Holly is talking about her front door garden outside of her home in Lewes, packed with a variety of plants, herbs, and flowers.
“I wanted to create this garden because I love gardening, and because I really got interested in wildlife, in addition to my interest in herbal plants and fragrant plants,” she said.
While the garden is absolutely beautiful to look at, Holly says front door gardens and the plants within them actually served a much more useful purpose historically.
“You bring them inside for cooking, for medicine, for fragrance, all the different ways they were useful, and essential, to early American life,” she explained.
And she’s done exactly that, finding herbs and plants that fit her family’s lifestyle and then growing them right outside of her front door.
“I have a focus on really four groups of plants, first I have herbal plants, and we cook a lot, so I focus a lot on flavor,” Holly explained. And then I have native plants, just because they’re really specially connected to many birds and many pollinators and butterflies.”
But cooking isn’t the only way Holly finds a purpose for these plants.
“Then I have fragrant plants, and I actually have a still, and I harvest the plants and then I distill them and I make things with the products of the distillation,” Holly explained.
One of our first questions was, how long did this take?
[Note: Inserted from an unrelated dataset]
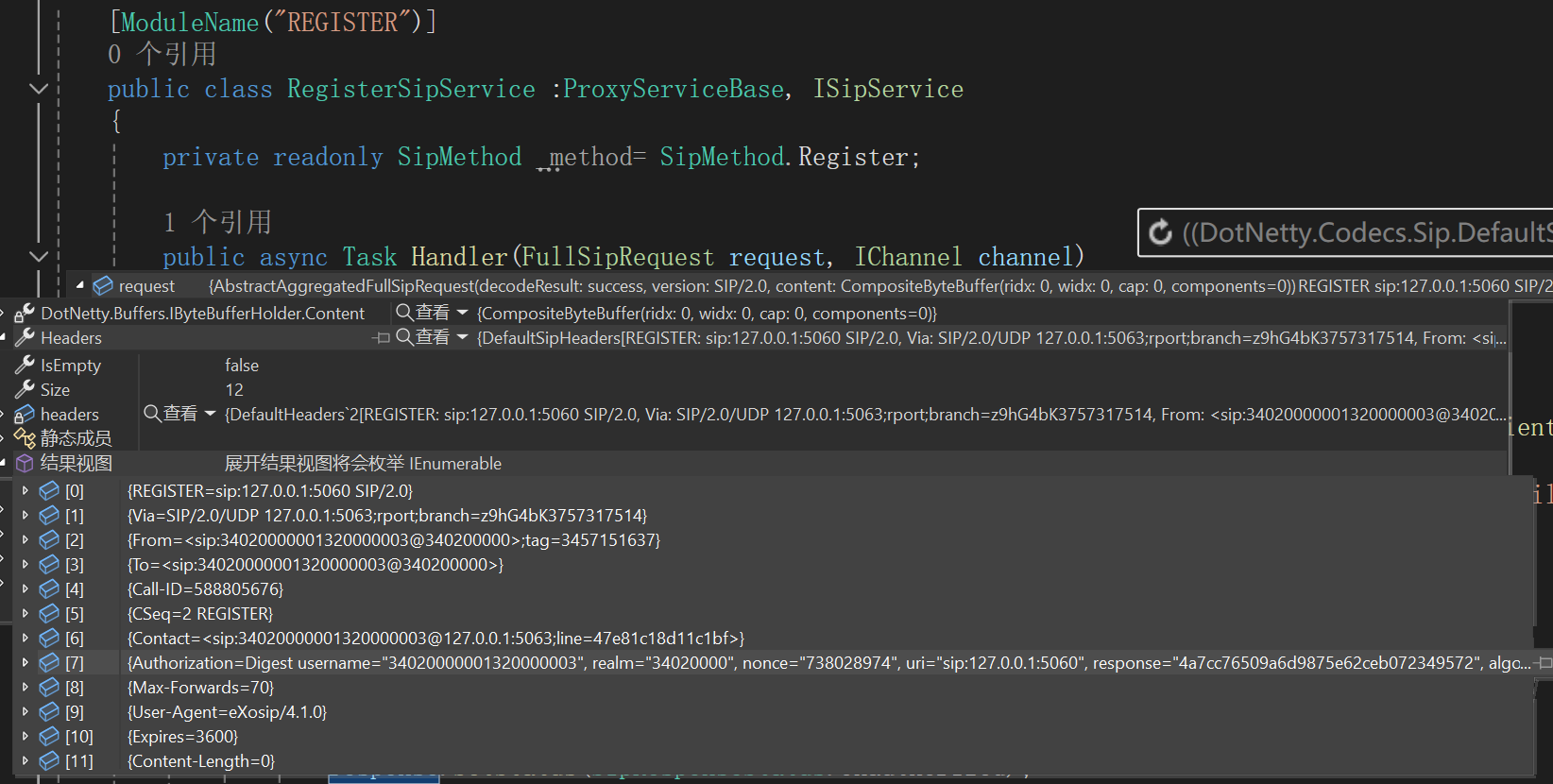Click the magnifier view icon on the Content row
Image resolution: width=1553 pixels, height=784 pixels.
pos(404,313)

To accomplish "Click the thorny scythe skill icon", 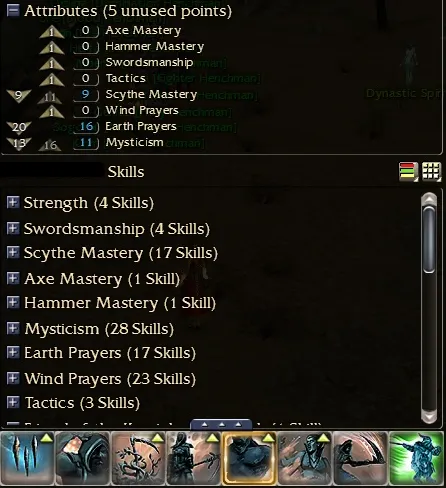I will [x=138, y=458].
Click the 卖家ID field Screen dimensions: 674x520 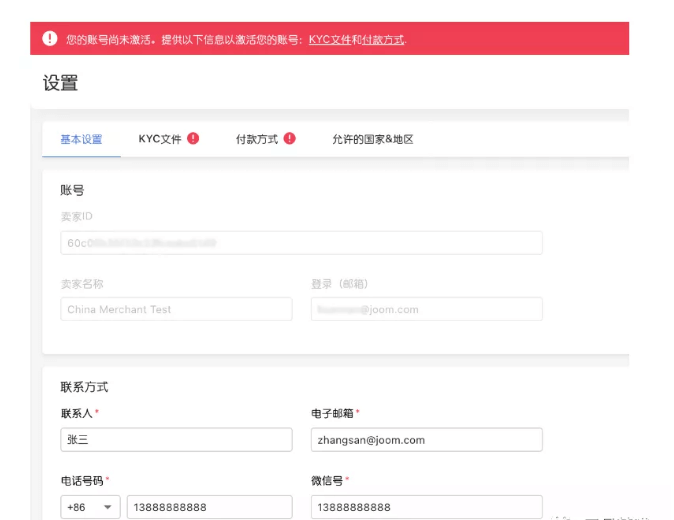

Holly says a few years, and while the process of hardscaping, mulching, planting, and watering definitely took time, Holly says the work was worth it to bring this garden to life. It’s a sense of togetherness at a time when a lot of us are still even stuck at home.
“The garden is healing,” she said. “We’ve been through covid, and it’s been a difficult time for all of us, and the garden and the act of gardening, has really been a savior I have to say.”